Nerón suspiró, vertió un hilillo de aceite sobre su vientre y lo extendió sin energía.

– Veo -dijo- que yo mismo soy zurdo, siniestra disposición, y que utilizo a pesar de todo mi mano derecha para saludar. Ser zurdo no equivale a estar amputado de la mano derecha. Los zurdos saludan todos con la mano derecha. Suaviza las relaciones sociales. Tú mismo estás fumando con la mano izquierda. Podemos deducir dos evidencias: que el inspector Ruggieri es un cretino, prueba de ello es que trata de pensar, y que tu visitante es un diestro que no ha querido servirse de su mano derecha. Tenía, por lo tanto, una razón imperiosa para inmovilizar esa mano derecha. Puesto que el nefasto individuo trataba de disimular su identidad, es fácil concluir que esa mano derecha lo habría traicionado de una manera u otra. El resto viene solo. Es de una simplicidad desesperante.

– ¿Quieres decir que tenía una marca reveladora en la mano? -dijo Claudio-. ¿Una herida, por ejemplo?
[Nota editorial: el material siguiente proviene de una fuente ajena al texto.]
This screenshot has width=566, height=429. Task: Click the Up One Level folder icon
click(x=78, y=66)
– Claudio, querido, me avergüenzas. Esta velada mortuoria te ha fatigado. ¿Acaso una herida puede ser una marca reveladora? En ningún caso. Si te cruzas, dentro de un rato, con un tipo al que le faltan dos dedos, no sabrás, por ello, su identidad. Te dirás a lo mejor: «Vaya, ese tipo trabaja en una fábrica de salchichas, ha metido los dedos en la máquina, qué triste». O quizás, si estás realmente tocado, te dirás: «Vaya, alguien se ha comido los dos dedos de ese tipo». Y no irás más lejos. No podrás deducir la identidad del individuo. Y si ese tipo tiene una mano amarilla con cuadros azules, será lo mismo.
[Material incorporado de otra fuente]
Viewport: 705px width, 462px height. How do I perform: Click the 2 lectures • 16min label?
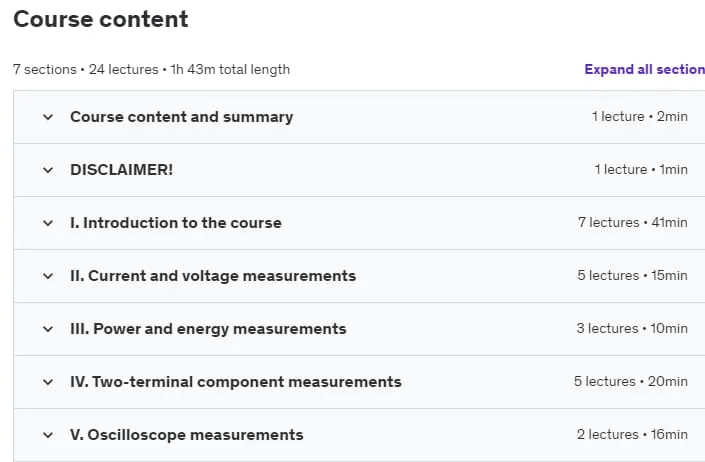pos(632,435)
– Es verdad -dijo Tiberio-, ¿qué tipo de identidad se puede llevar sobre la mano derecha?

– No existen mil soluciones, Tiberio. Y en el caso que te ocupa, no hay más que una. Es por eso mismo que la he descubierto, puesto que no pienso. Si me echas aceite en la espalda, os cuento el suceso menor que ha tenido lugar hace un rato en casa de Santa Conciencia Devastada.

– ¿Qué es este aceite asqueroso?

– Algo que acabo de inventar, no te preocupes. Extiéndelo. Vuestro amigo el obispo Lorenzo mantiene un comercio escabroso con Santa Conciencia de la Victoria de los Apetitos Corporales. Al descubrir las circunstancias de su muerte brutal, recuerda con gran embarazo los billetes licenciosos con los que se complacía en agasajarla. Legítimamente alarmado, el querido Lorenzo se precipita a su casa antes de que la policía ponga las manos sobre esas zarandajas que podrían costarle su nominación a cardenal. Se pone un viejo traje de paisano que conserva desde su juventud, de ahí el aspecto anticuado que señaló con razón el vecino bonachón, se calza las gafas que no lleva más que para descifrar de vez en cuando las Sagradas Escrituras ilegibles y rompe los precintos rogando a los Cielos que lo asistan. Resulta que en estos últimos tiempos, los Cielos están de un humor un poco rechinante, lo cual es no tener suerte, y Lorenzo es interrumpido por la llegada de un vecino estúpido y leal. Se libra de él con unas cuantas palabras cívicas pero éste le tiende la mano para despedirse. Ambos sabéis igual que yo que Lorenzo no consigue ya quitarse la amatista que lleva en el anular derecho. Con el tiempo, el anillo sagrado se ha incrustado en su dedo y es por eso que yo no he podido nunca probármelo. Si tiende su mano ensortijada, puede estar seguro de ser identificado como obispo. Es como si la cruz se le escapase del bolsillo. Titubea un instante ante esta situación imprevista y tiende su mano izquierda. Y se va, sin que sepamos si ha podido o no recuperar su bien. Pero hay algo seguro y es que nos vamos a divertir mucho si la policía lo atrapa.

– Magnífico -murmuró Tiberio-, sencillamente magnífico.

Dejó a Nerón con su aceite y reflexionó de pie unos segundos.

– Las relaciones entre monseñor y la Santa Conciencia, ¿son una simple suposición?

– Es la única parte que me he inventado. Juraría todo el resto.

– Eres genial, Drusus Nero -dijo Tiberio cogiendo su chaqueta-. Hasta más tarde, compañeros.

– ¿Se ha vuelto a ir?, ¿así? -dijo Claudio.

– Ha ido a bañarse en el lago, si quieres mi opinión -dijo Nerón-. Puede llevar su tiempo. No tenemos más que continuar con el ballet del sapo apático.